Soterion is a lot like Samara, Just loaded with personality, and inquisitivness...the King and Seffra can be kind of stand offish, but not these two...



LynandIndigo said:


> Shiloh is so beautiful looks like he has made a friend for life. Indi will be his friend he is Molting to.


Thank you sister. I am sure Shiloh would value Indi's friendship...


----------



## eduardo (Jul 24, 2011)

*You have a very handsome boy right there! It seems like he is getting along with the budgies.*


----------



## Jonah (Feb 3, 2013)

eduardo said:


> *You have a very handsome boy right there! It seems like he is getting along with the budgies.*


Thank you Dee. To be honest, I haven't let him spend a lot of time with them yet. He has been around them about 7 or 8 times, for maybe 15 minutes. I am going to give him more time with them in the future though...


----------



## Budget baby (Jan 1, 2013)

What a cute little guy, I just want to grab his cheeks and say "hello Cutie" And thankyou so much for sneaking Soterion in the picture I just love that boy he is stunning.


----------



## Jonah (Feb 3, 2013)

Pretty boy said:


> What a cute little guy, I just want to grab his cheeks and say "hello Cutie" And thankyou so much for sneaking Soterion in the picture I just love that boy he is stunning.


Shiloh and Soterion both said to tell that nice lady Cathy Thank you...


----------



## milipidi (Jan 23, 2013)

Shiloh is looking regal even in full moult. I am even tempted to rush out and get me a tiel. But no, I am staying a budgie girl :laugh:

Gorgeous pics


----------



## Juhi (Jul 13, 2014)

wooaaaaah... What a beautiful boy Shiloh is... Very handsome. Love the spikes... DO all the tiels have such a hair do? I find it fascinating.


----------



## aluz (Jul 24, 2011)

6 months old already, time does fly! Your Shiloh is growing up beautifully, he is such a cutie.


----------



## Kate C (Oct 15, 2007)

Randy it is pretty easy to tell the sex of a normal coloured Cockatiel, normal greys, normal cinnamon, normal whiteface etc. Just look under the wings and if the spots go right up to the equivalent of the armpit it is a girl if they only go to the equivalent of the elbow or halfway it is a boy. He does look like a boy as from the new tail feather I can just see in the picture it is a solid colour and the flecked tail feather is the last of the juvenile tail feathers to drop. Females retain the flecked tail feathers and the males have solid colour. From the picture it is possible that he is carrying pied.
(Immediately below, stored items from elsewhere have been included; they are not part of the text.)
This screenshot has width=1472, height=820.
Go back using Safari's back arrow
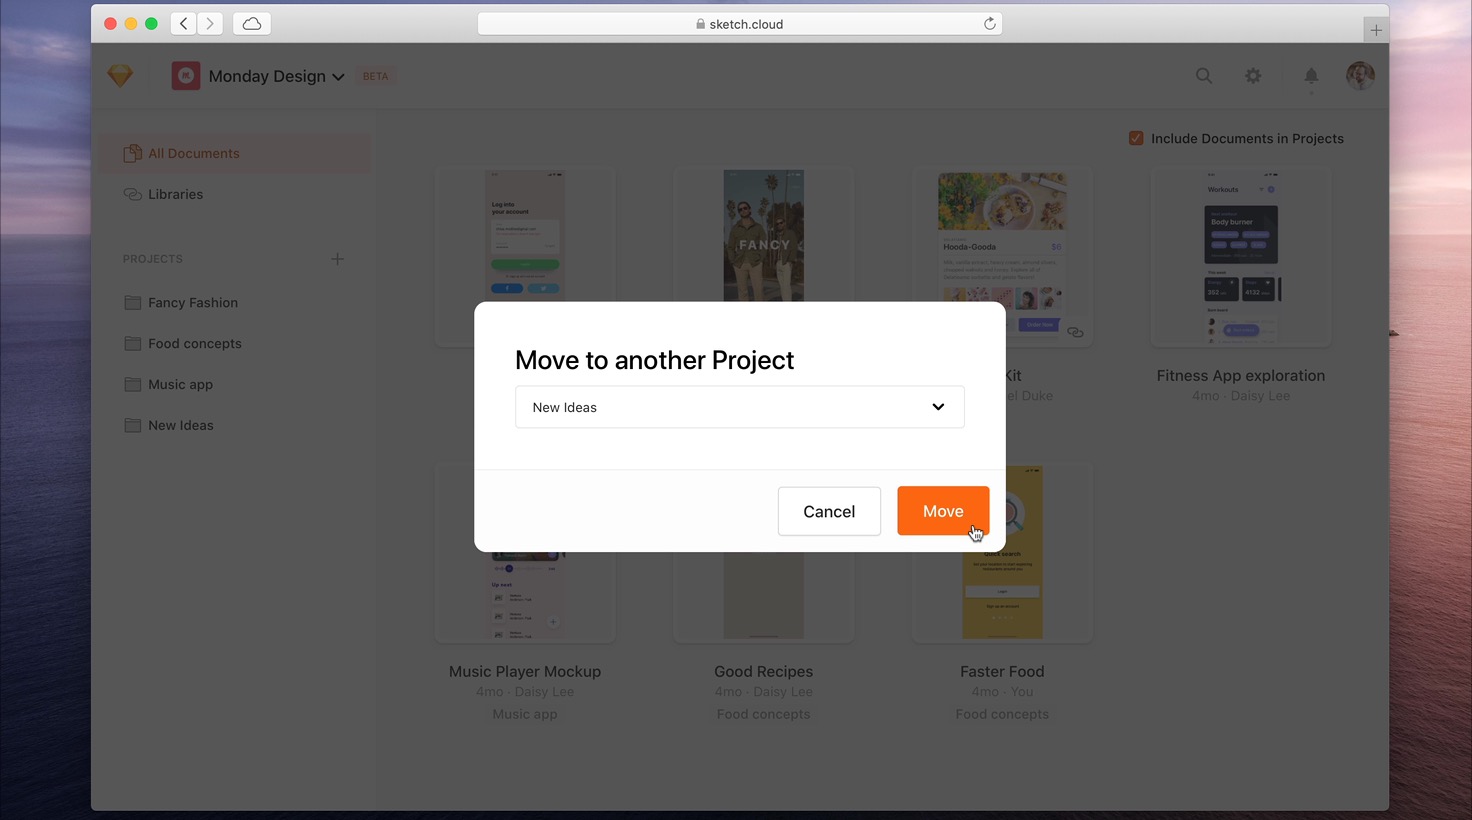pos(184,24)
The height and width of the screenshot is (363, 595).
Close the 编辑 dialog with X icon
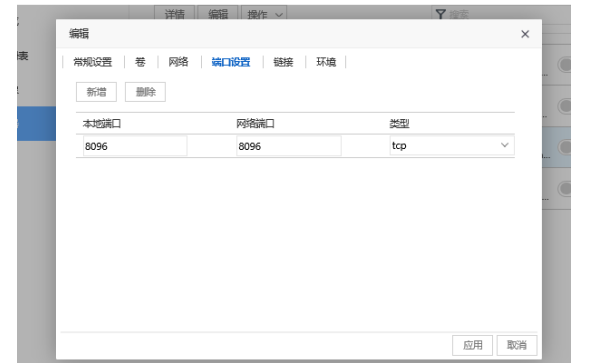pos(525,34)
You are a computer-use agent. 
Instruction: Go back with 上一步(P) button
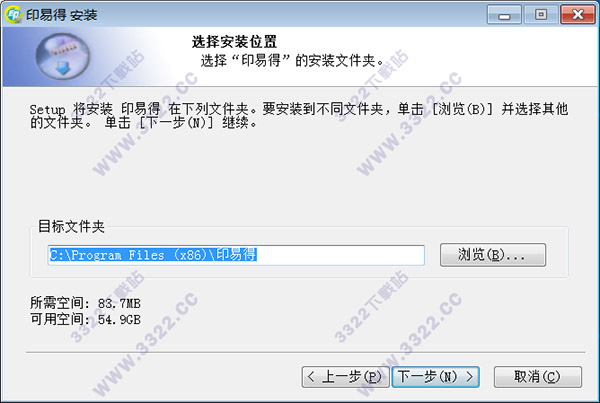click(345, 377)
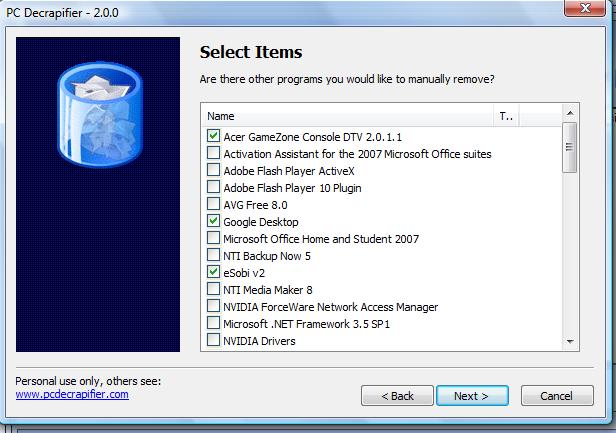Sort list by Name column header
Screen dimensions: 616x433
click(x=348, y=116)
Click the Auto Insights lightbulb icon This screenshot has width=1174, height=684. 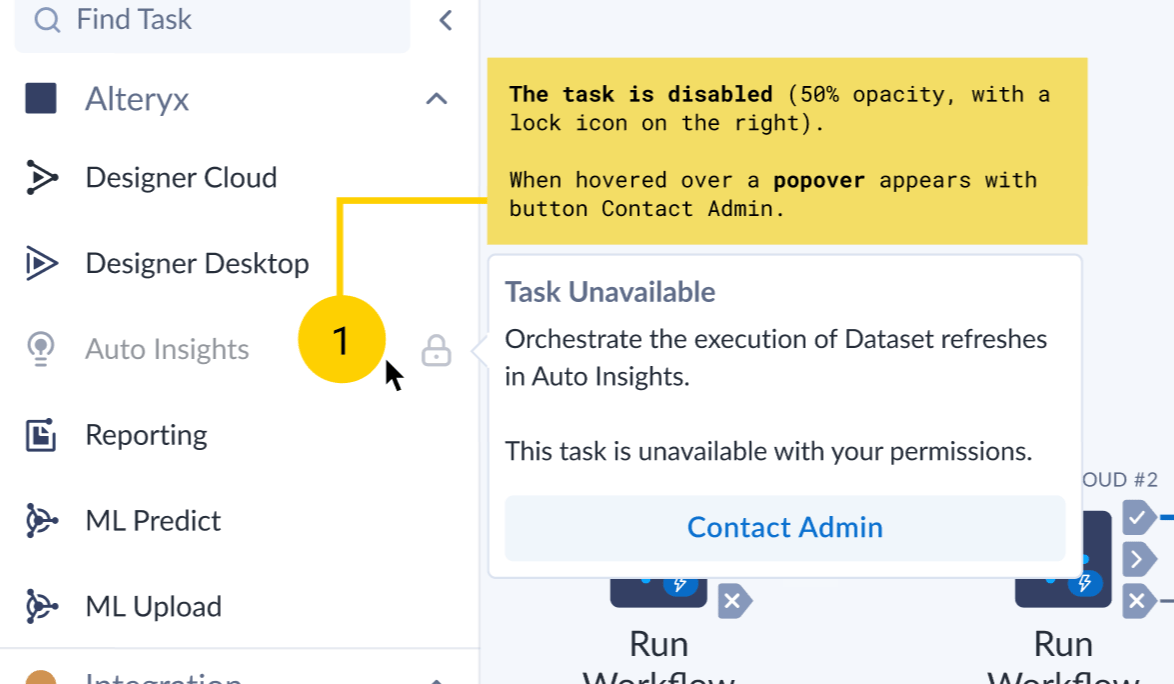point(41,349)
Lovely bird with a really good thick crest.


----------



## kwatson (Jan 19, 2014)

Yep Kate hit it on the nose,I helped sex my best friends tiels...by looking at the spots under the wings,half way up boy, all the way girl...he is a very gorgeous boy and he knows it


----------



## Jonah (Feb 3, 2013)

milipidi said:


> Shiloh is looking regal even in full moult. I am even tempted to rush out and get me a tiel. But no, I am staying a budgie girl :laugh:
> 
> Gorgeous pics


Thank you Li...you'll still be a budgie girl if you have a tiel or two...



Juhi said:


> wooaaaaah... What a beautiful boy Shiloh is... Very handsome. Love the spikes... DO all the tiels have such a hair do? I find it fascinating.
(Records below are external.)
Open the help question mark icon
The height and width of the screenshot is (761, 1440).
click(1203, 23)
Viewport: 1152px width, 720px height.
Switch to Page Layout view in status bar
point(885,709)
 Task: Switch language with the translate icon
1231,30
Thank you Juhi...Yes, all tiel have the spikes, or crest's. Some longer and nicer than other's, but they all have them...



aluz said:


> 6 months old already, time does fly! Your Shiloh is growing up beautifully, he is such a cutie.


Yes, they told me he was about 4 months when I got him. Time does fly...thank you Ana...



Kate C said:


> Randy it is pretty easy to tell the sex of a normal coloured Cockatiel, normal greys, normal cinnamon, normal whiteface etc. Just look under the wings and if the spots go right up to the equivalent of the armpit it is a girl if they only go to the equivalent of the elbow or halfway it is a boy. He does look like a boy as from the new tail feather I can just see in the picture it is a solid colour and the flecked tail feather is the last of the juvenile tail feathers to drop. Females retain the flecked tail feathers and the males have solid colour. From the picture it is possible that he is carrying pied.
> 
> Lovely bird with a really good thick crest.
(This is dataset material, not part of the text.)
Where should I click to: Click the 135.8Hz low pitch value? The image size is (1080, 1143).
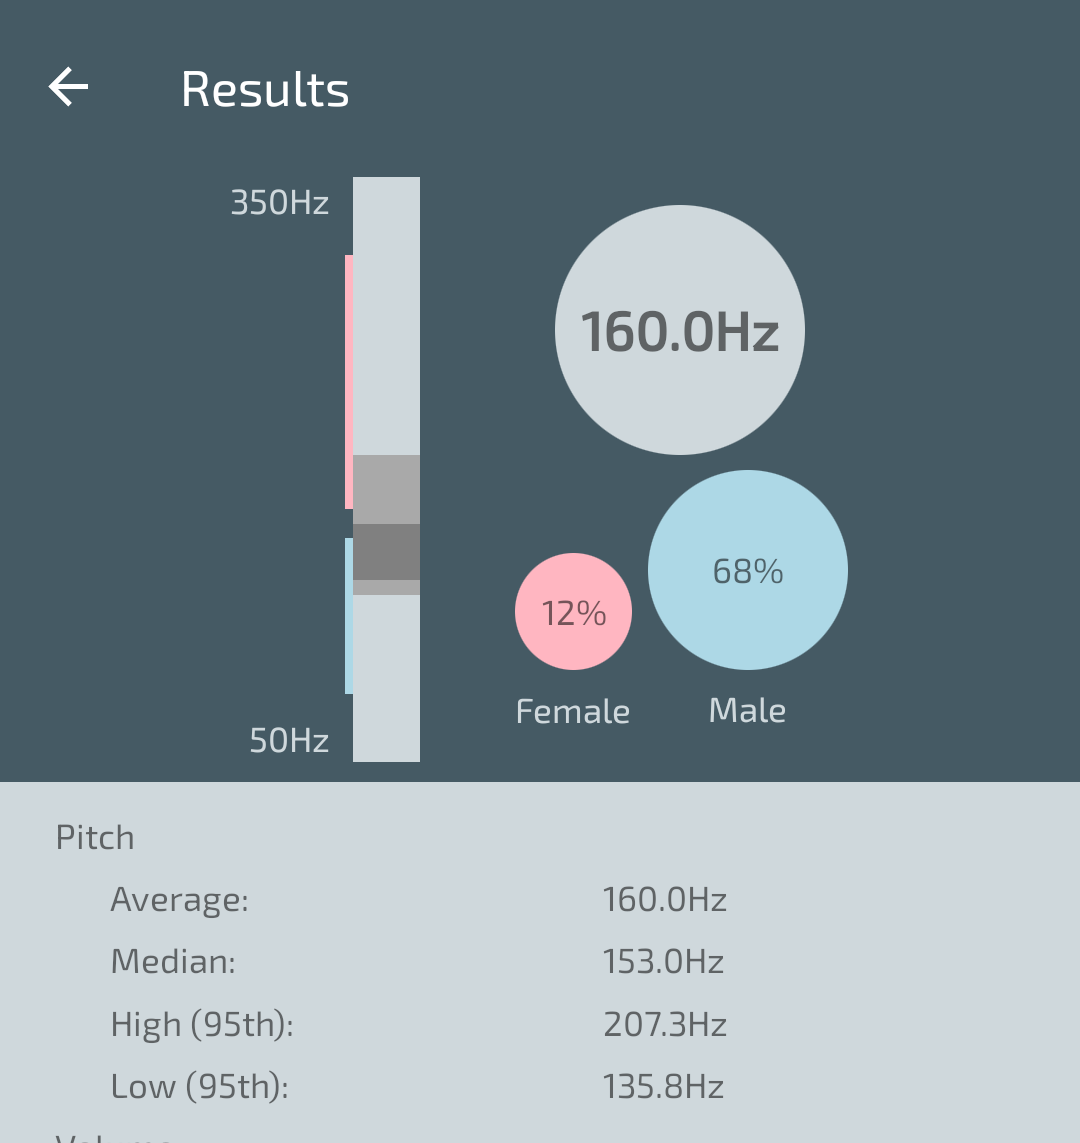[663, 1086]
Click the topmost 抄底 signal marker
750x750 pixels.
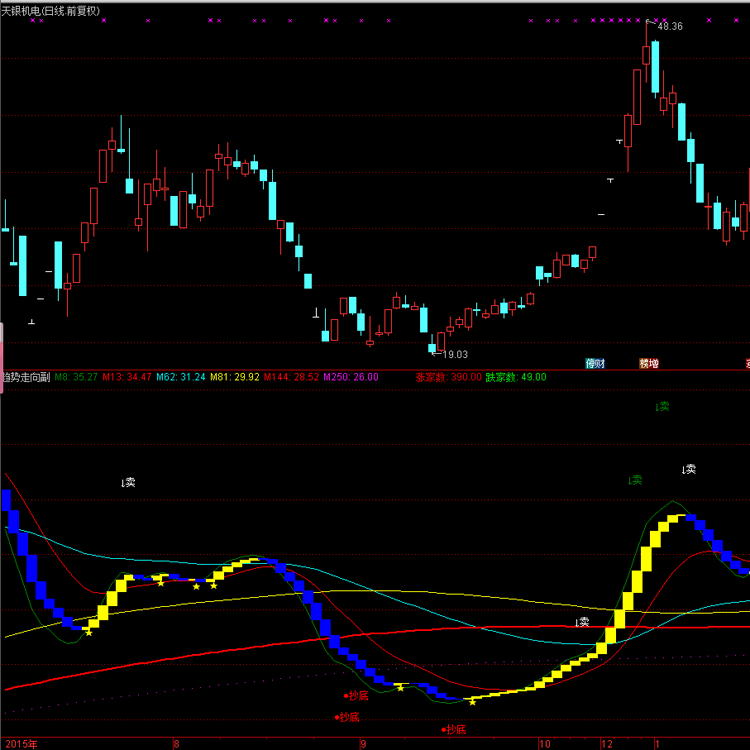(356, 695)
Thank you Kate. I did notice that tail thing too. When I first got him the tail was barred all the way down almost, and slowly as the old have fallen out and new start to grow, the bars are gone. I will be looking under his wings later today. He is such a sweet bird, I really don't care what sex or how the appearance turns out....



kwatson said:


> Yep Kate hit it on the nose,I helped sex my best friends tiels...by looking at the spots under the wings,half way up boy, all the way girl...he is a very gorgeous boy and he knows it


Thank you Kim....gonna be having a peek under his wing's later today....


----------